Research Information System
METABOLIC SYNDROME AND RELATED DISORDERS, vol.16, no.2, pp.76-81, 2018 (SCI-Expanded)
Background and Aim: Excess visceral fat accumulation results in altered release of adipokines. The aim of this study was to examine the relationship between new adipokines (omentin-1 and vaspin), insulin resistance, and serum inflammatory markers in obese subjects with metabolic syndrome (MS). Patients and Methods: The study included a total of 121 obese children (79 females and 42 males, aged 12-17 years old). The obese subjects were divided into two groups based on the presence or absence of MS criteria (MS group and non-MS group). Serum omentin-1, vaspin, and high-sensitivity C-reactive protein (CRP) were measured in addition to the other glucose metabolism parameters.

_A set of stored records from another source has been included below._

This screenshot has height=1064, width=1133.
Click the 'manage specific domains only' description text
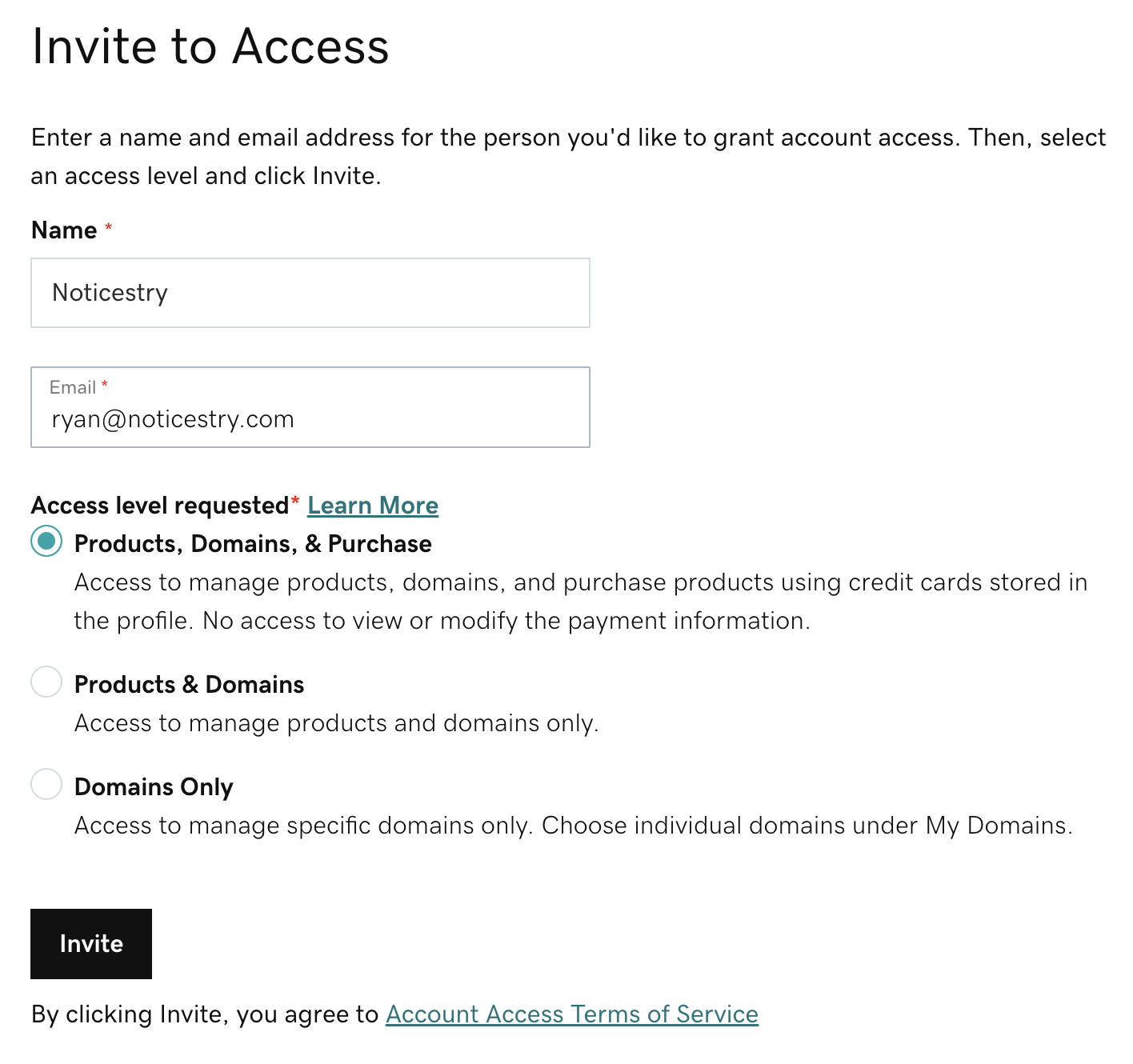click(x=573, y=826)
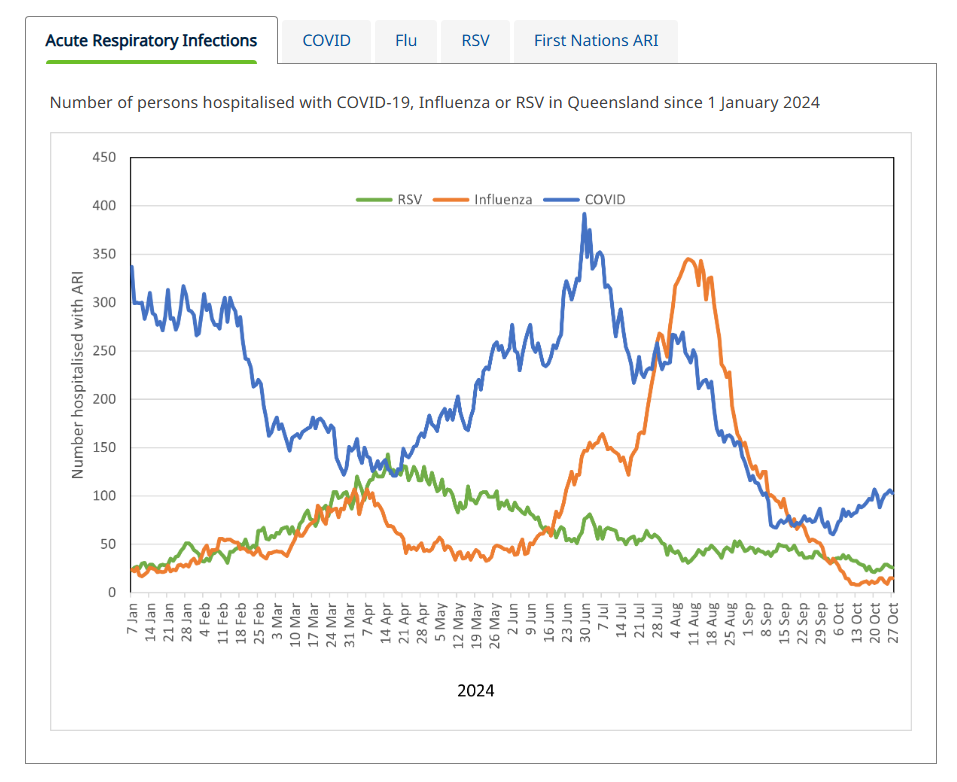Click the 'Number hospitalised with ARI' axis title
The height and width of the screenshot is (782, 957).
tap(77, 375)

Results: MS was diagnosed in 45 obese children and 76 children did not meet the MS criteria. Serum omentin-1 (289.551.9ng/mL vs. 268.2 +/- 60ng/mL, P=0.03) levels were significantly lower in the MS group compared to the non-MS group. Serum vaspin levels (1058.3 +/- 118pg/mL vs. 1178.6 +/- 158pg/mL, P=0.02) were higher in the MS group than the non-MS group. CRP levels correlated well with both the adipokines (r=-0.236, P=0.04 for omentin-1 and r=0.296, P=0.008 for vaspin), although these adipokines did not show statistically significant correlations with fasting glucose-insulin levels, homeostasis model assessment of insulin resistance, and 2hr postload glucose level. Conclusions: Higher vaspin and lower omentin-1 levels were determined in obese MS children compared to non-MS children and these adipokines were significantly correlated with high CRP values. These data support the view that adipokines in MS children contribute to increased inflammation markers before abnormal glucose metabolism.